According to John Whiting, senior tax partner at the accountants PriceWaterhouse Coopers, nor can the giver attach conditions to the gift. Handing money over to children, but expecting to receive the interest, for example, would fall foul of Inland Revenue rules. "It has to be gifted, no strings," he says. If a householder has the financial flexibility - and the foresight - to plan ahead, however, a lifetime mortgage will cut the inheritance tax bill. A home reversion plan takes the property out of the estate altogether, while a mortgage with which the interest rolls up will have to be paid off from the estate.

This comes at a cost. A homeowner will only be able to raise a fraction of the value of their home under a lifetime mortgage. The exact amount depends on the scheme and the age of the homeowner, but 40 per cent is a typical value.

Although most finance companies offering lifetime mortgage schemes offer a guarantee that the deal will not put the borrower into negative equity, homeowners need to be aware of the true costs. Savills Private Finance carried out a survey last year that showed rolling up interest at 7 per cent doubles the debt in just 10 years.

Today, the typical interest rate for a lifetime mortgage is 6.75 per cent, significantly higher than either the best five-year fixed-rate mortgages on the market, which are about 5 per cent, or even 10-year loans, currently running at 5.4 per cent. According to Mr Boles, the higher interest rates reflect the risks lenders have to take, as they cannot predict how long a lifetime mortgage customer will stay in the property. But it is the effect of compound interest that borrowers all too often underestimate.

Home reversion plans, where the homeowner transfers the property to the lender in return for a lump sum but stays on as, in effect, a tenant, might seem a tidier solution. However, Mr Boles says that such schemes are not popular. There is something unappealing about handing over ownership of the family home.
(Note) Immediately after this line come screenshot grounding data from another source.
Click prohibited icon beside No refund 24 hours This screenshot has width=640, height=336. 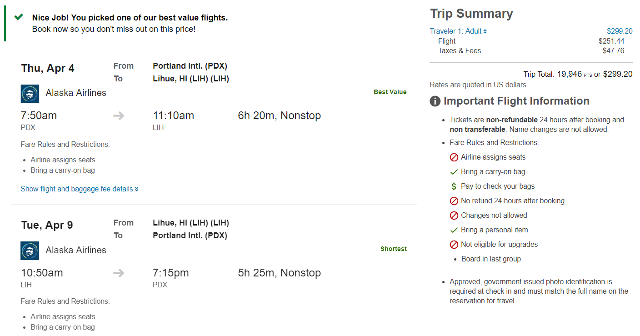pos(454,201)
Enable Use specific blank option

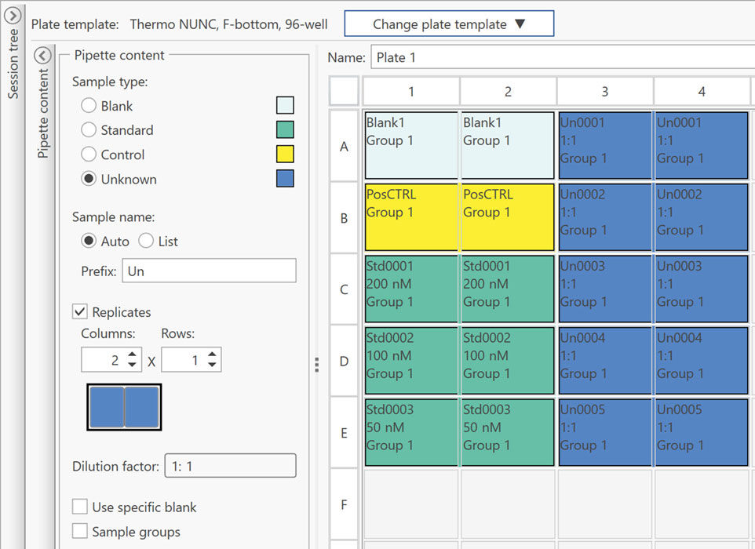(x=80, y=507)
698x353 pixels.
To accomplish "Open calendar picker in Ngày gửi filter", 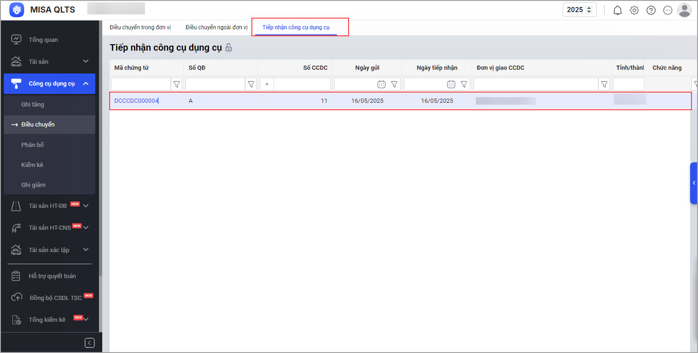I will (x=381, y=84).
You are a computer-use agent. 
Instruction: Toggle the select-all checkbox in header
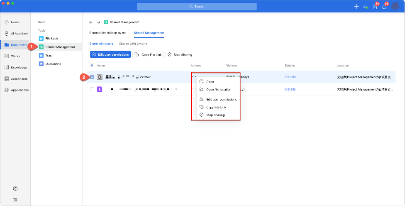pos(92,66)
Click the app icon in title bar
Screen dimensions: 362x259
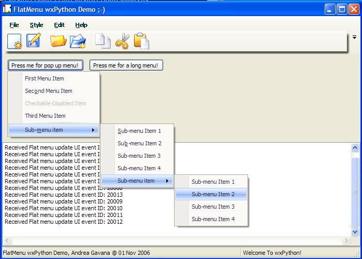click(7, 9)
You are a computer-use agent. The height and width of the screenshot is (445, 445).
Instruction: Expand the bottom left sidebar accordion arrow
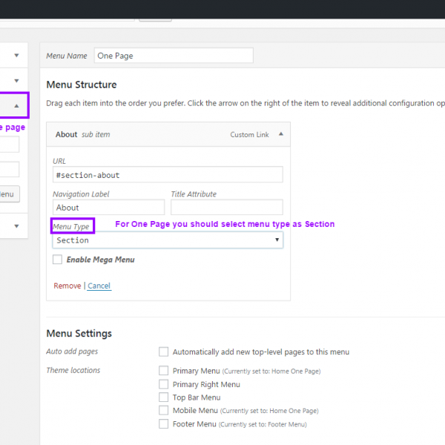[x=16, y=225]
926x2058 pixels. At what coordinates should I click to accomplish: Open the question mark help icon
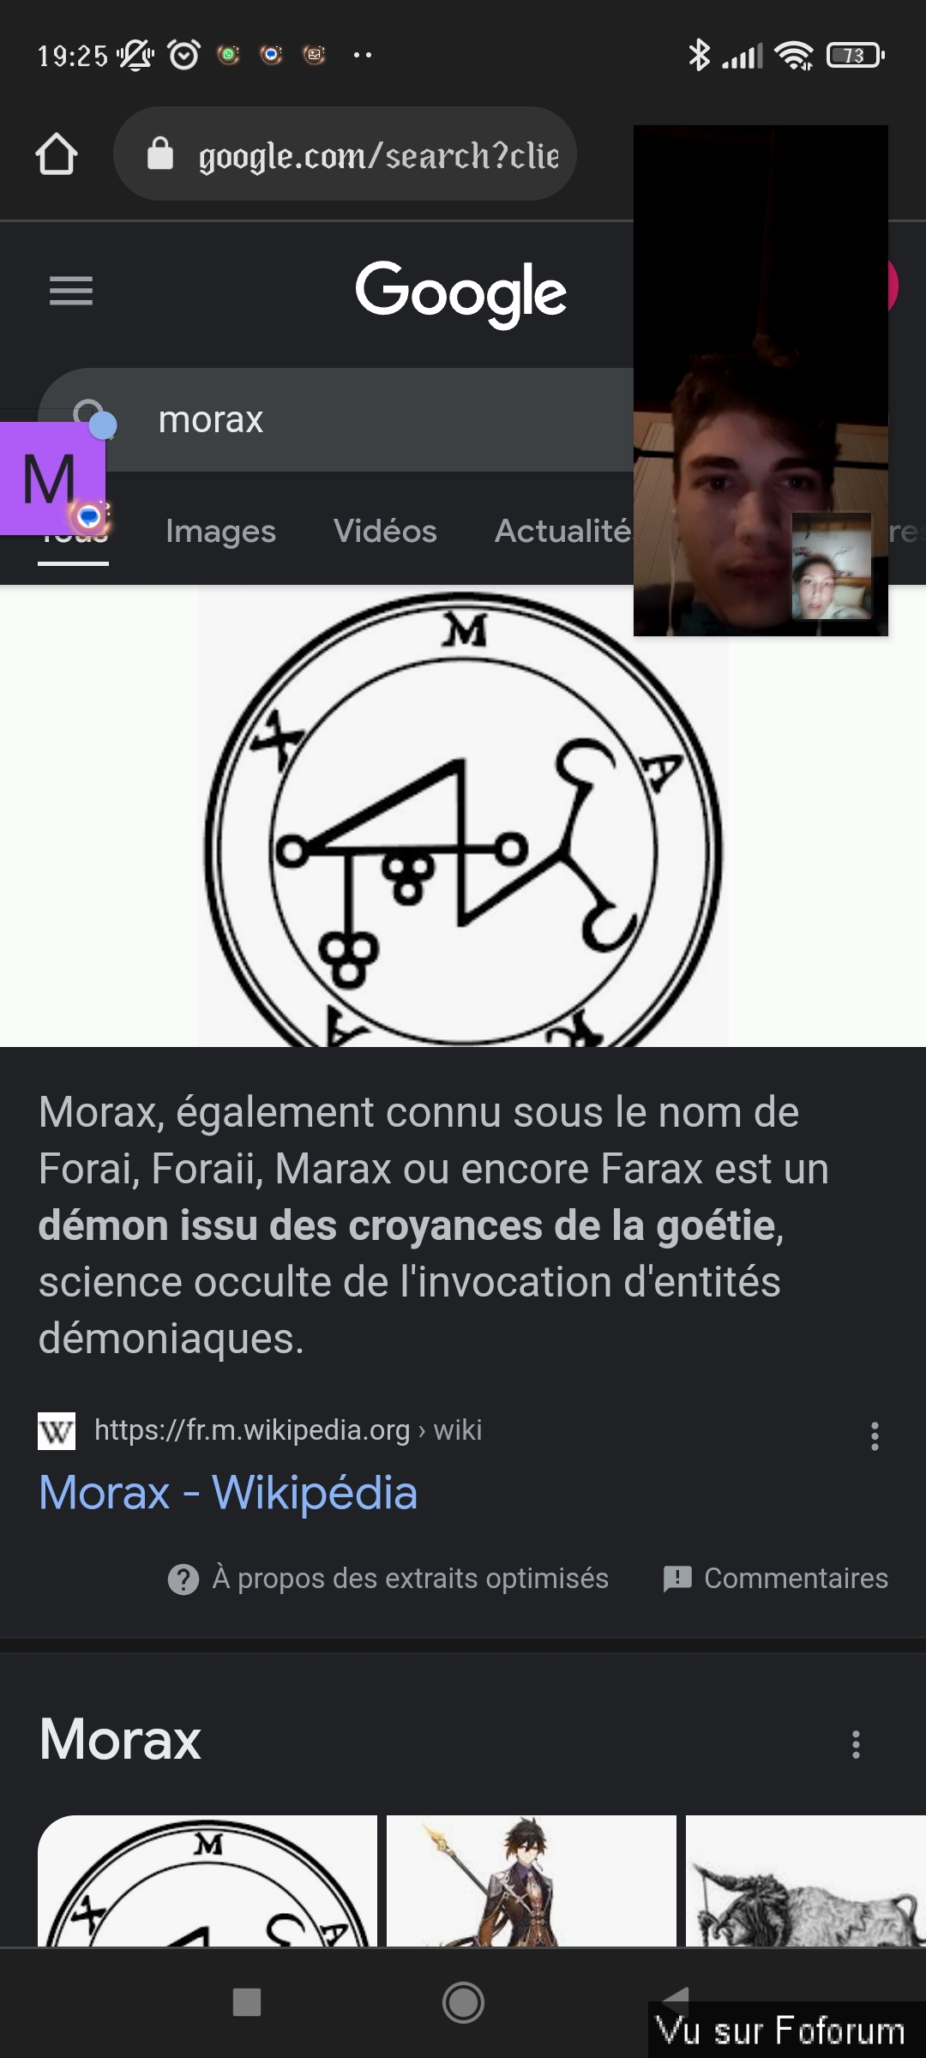[183, 1579]
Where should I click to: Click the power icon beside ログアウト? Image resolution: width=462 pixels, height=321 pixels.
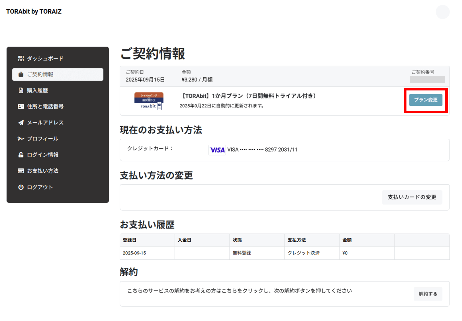tap(21, 187)
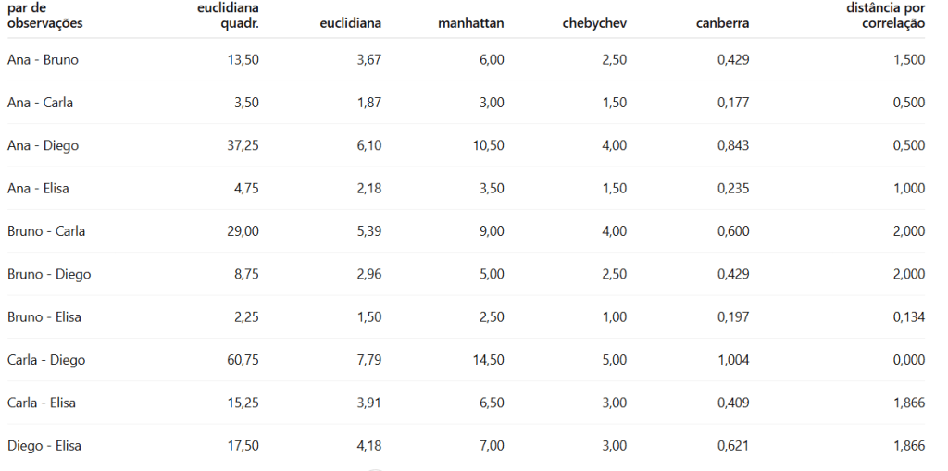Select the 'Ana - Diego' row label
Viewport: 948px width, 471px height.
43,145
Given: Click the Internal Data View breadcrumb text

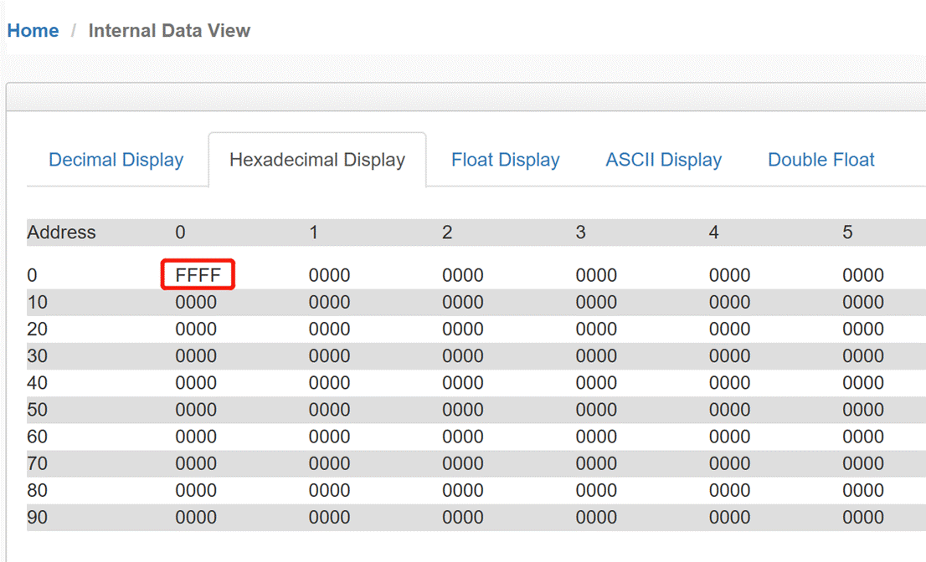Looking at the screenshot, I should tap(169, 31).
Owners will also lose out on any future house-price gains. Under an interest roll-up scheme, they will at least benefit from any rise in the property's value. Any surplus can be passed on to the beneficiaries of the estate in the normal manner. Home reversion plans usually offer a larger lump sum. Unlike other lifetime mortgages, home reversion plans are not currently regulated.

Homeowners do have another way of releasing capital and, potentially, reducing liability for inheritance tax: trading down the property ladder. This might be disruptive but families know how much the property has fetched, and there is no need to pay interest.